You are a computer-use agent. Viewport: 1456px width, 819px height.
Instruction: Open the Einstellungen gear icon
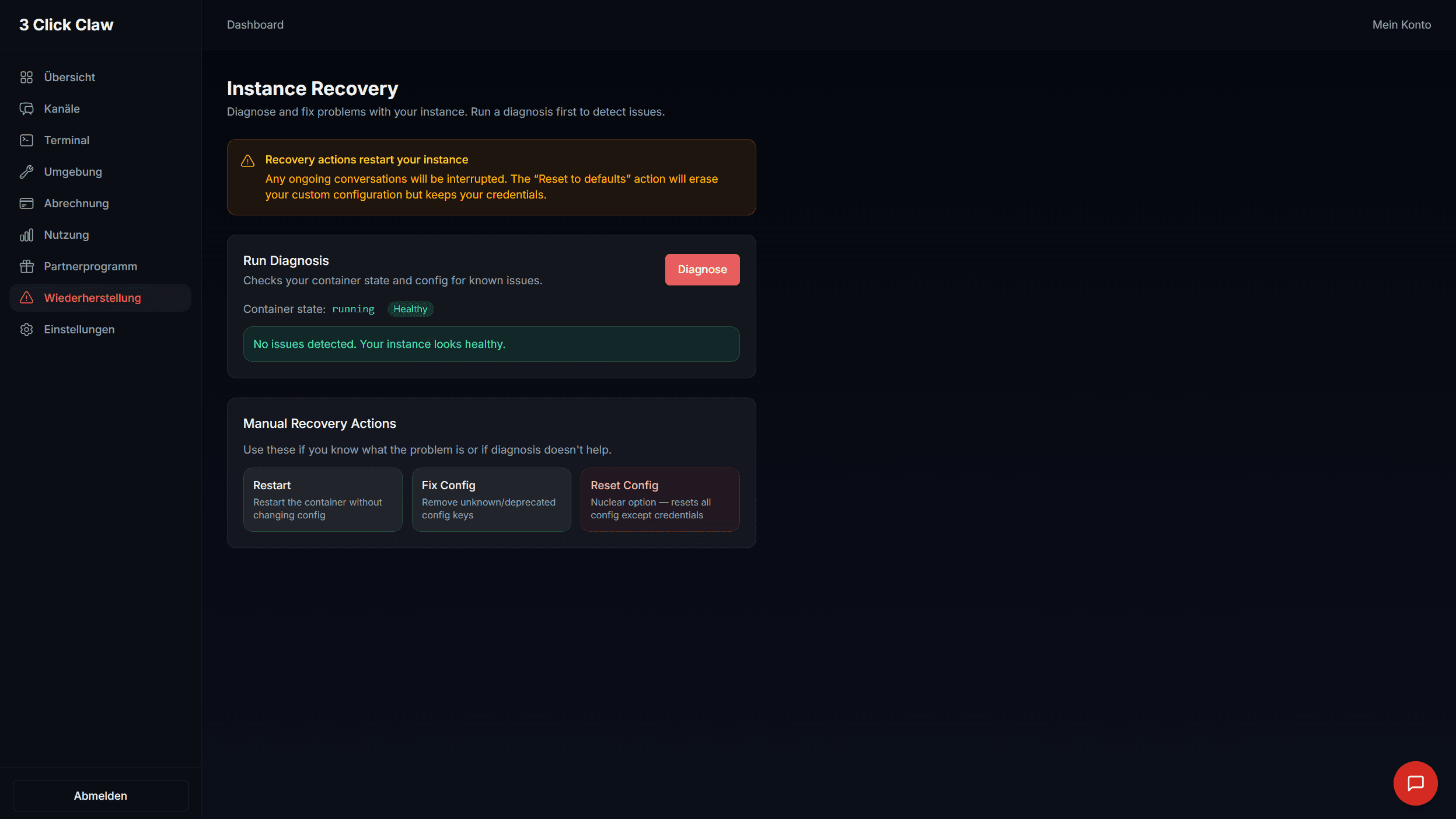[x=27, y=329]
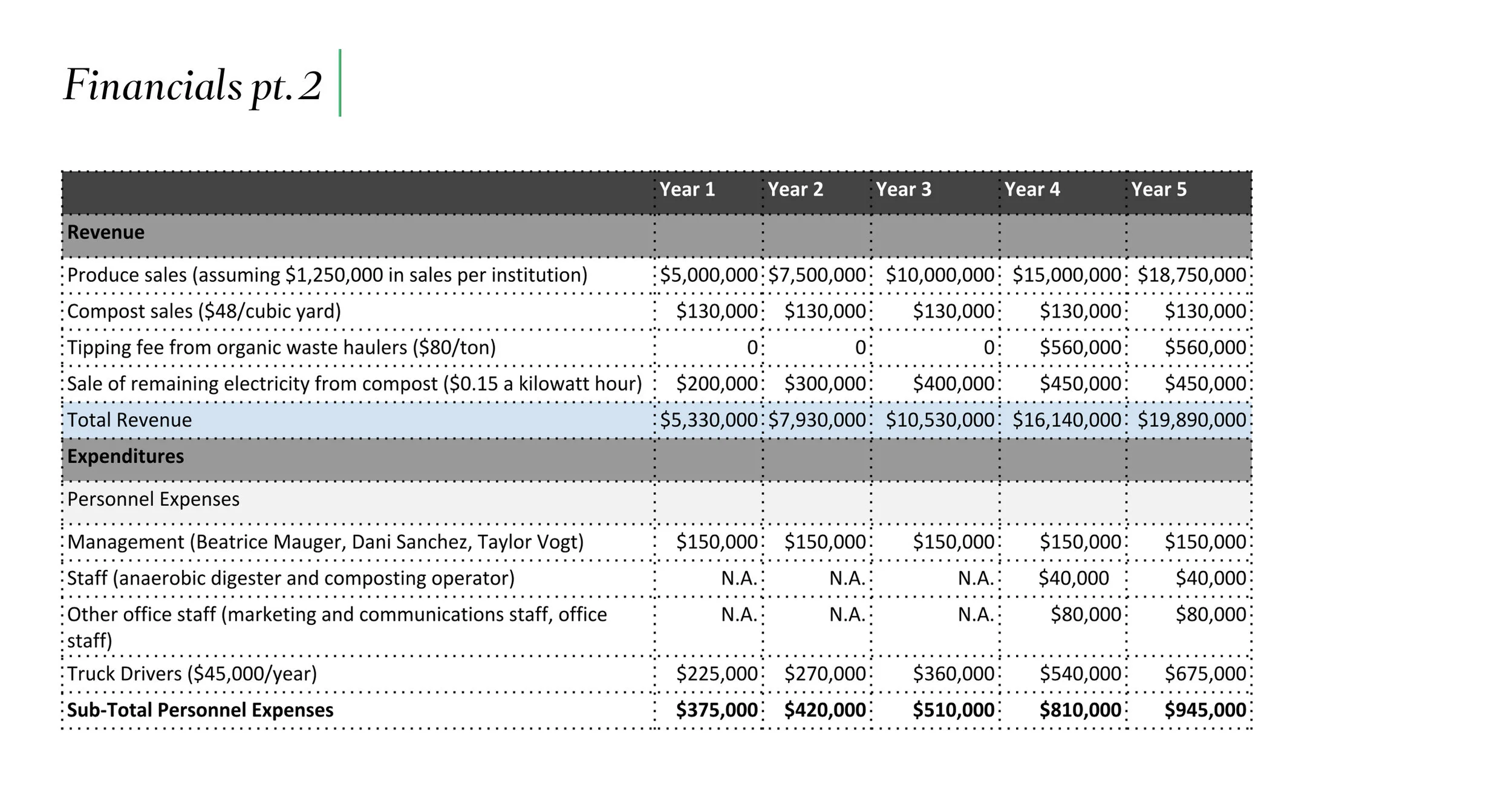
Task: Select the Year 1 column header
Action: click(x=687, y=189)
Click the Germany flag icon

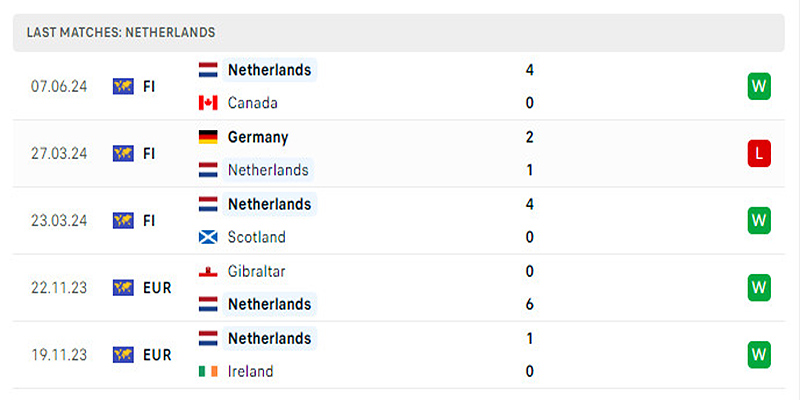(x=208, y=137)
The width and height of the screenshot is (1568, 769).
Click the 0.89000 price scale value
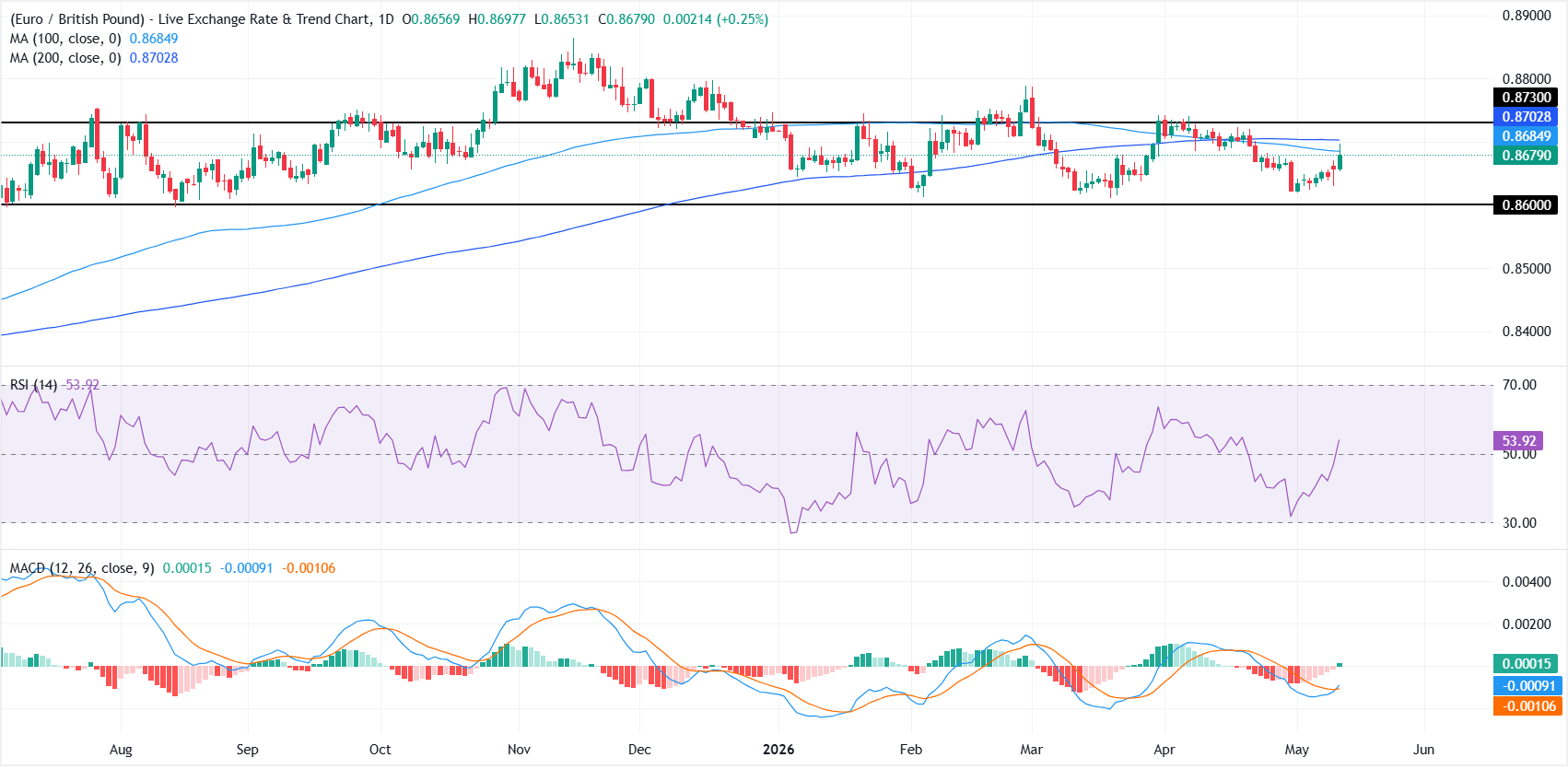click(1527, 16)
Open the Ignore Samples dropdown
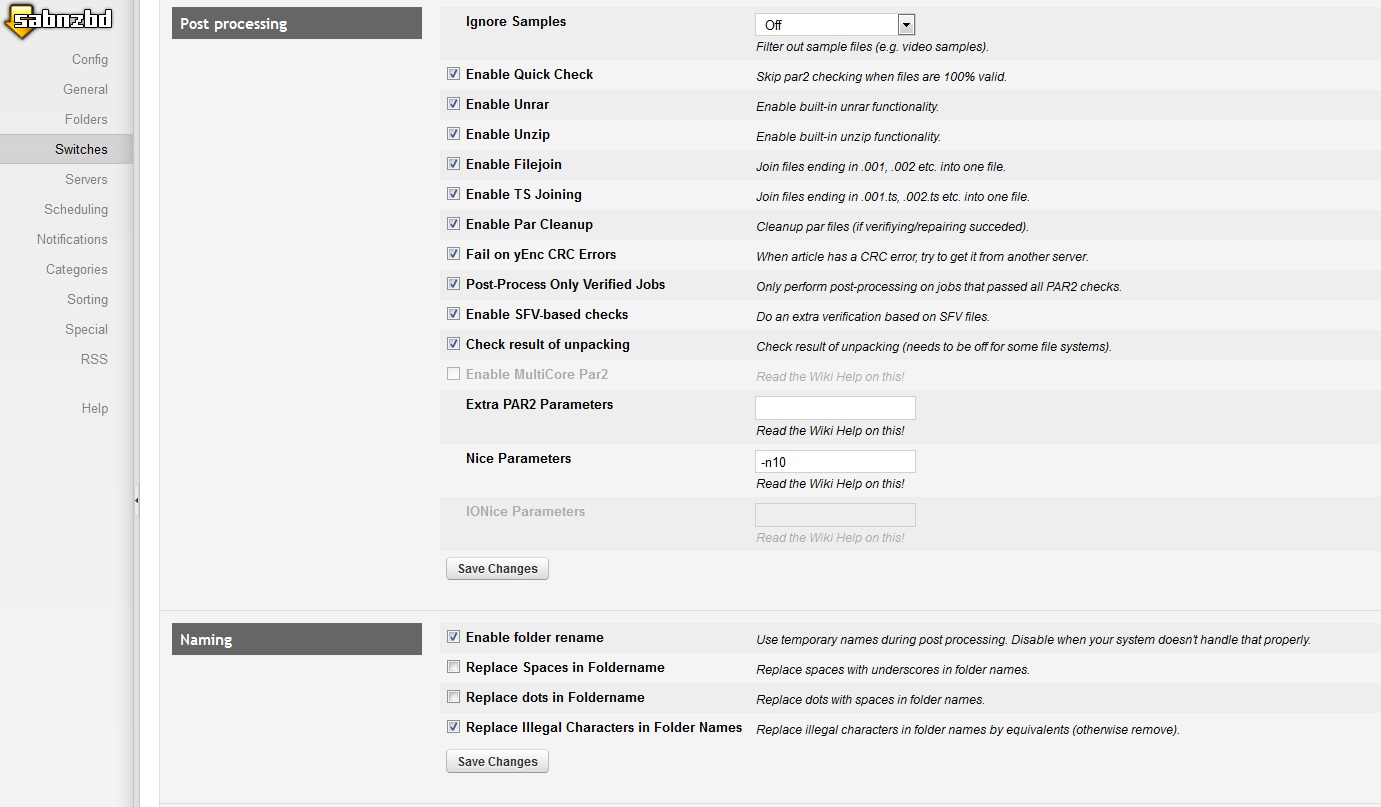Image resolution: width=1381 pixels, height=807 pixels. point(835,25)
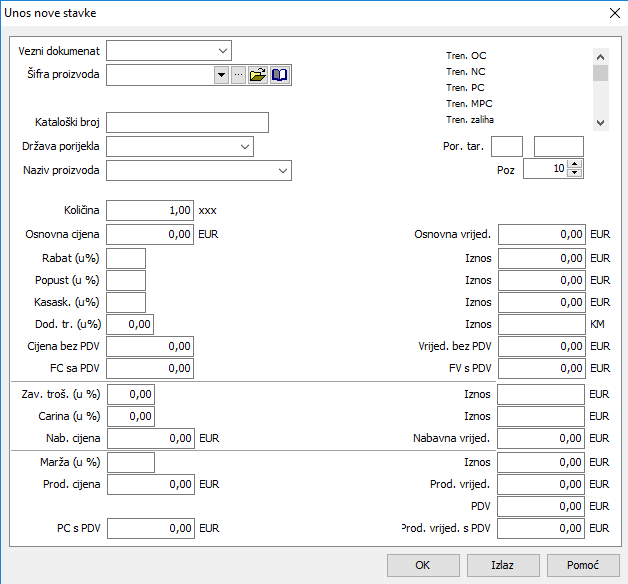Expand the Naziv proizvoda dropdown
The image size is (628, 584).
tap(283, 171)
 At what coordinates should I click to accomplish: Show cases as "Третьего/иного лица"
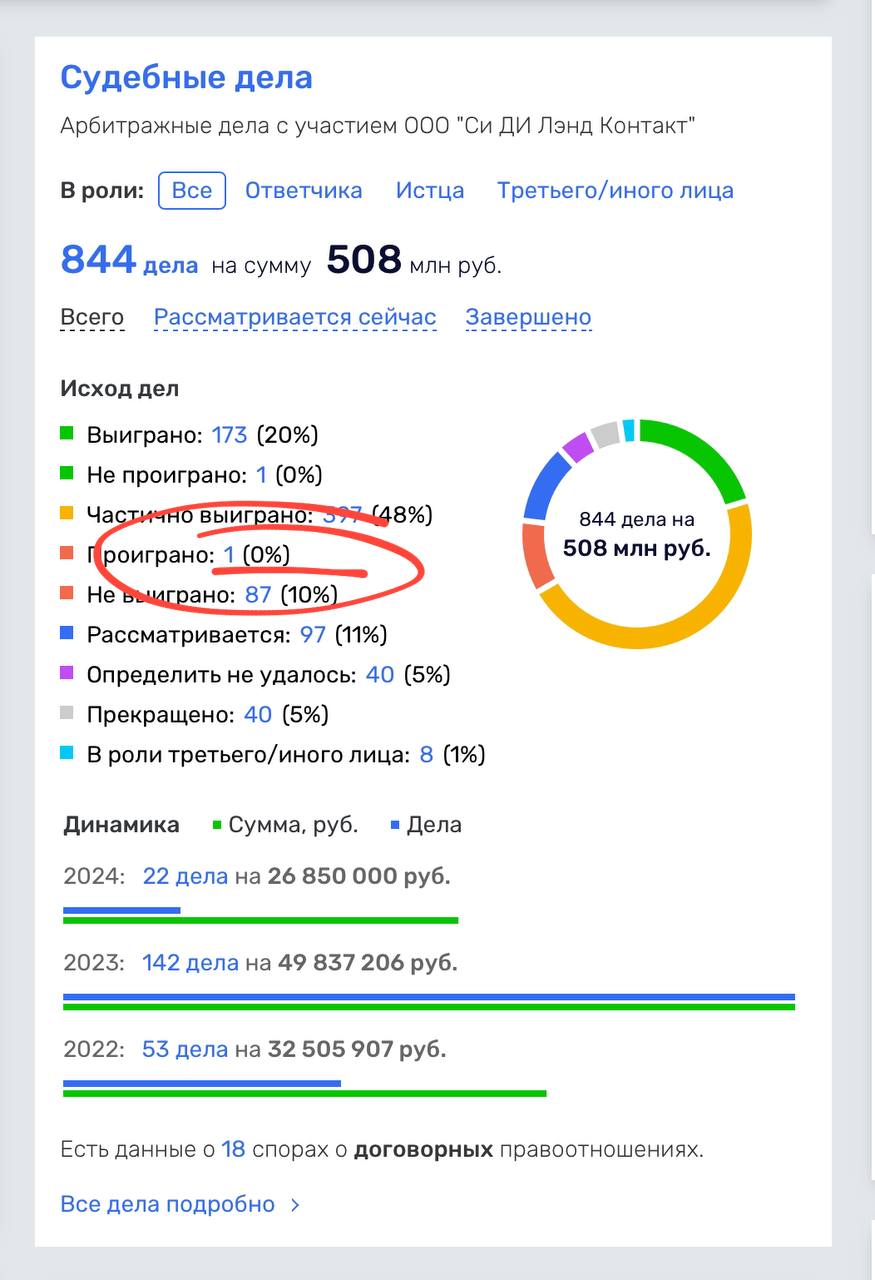[615, 190]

--------------------------------

**WRITTEN INSTRUCTION**
How many lines in the material above contain the word "Open", with capitalization matched? Reply with the number alone.

**SOLUTION**
2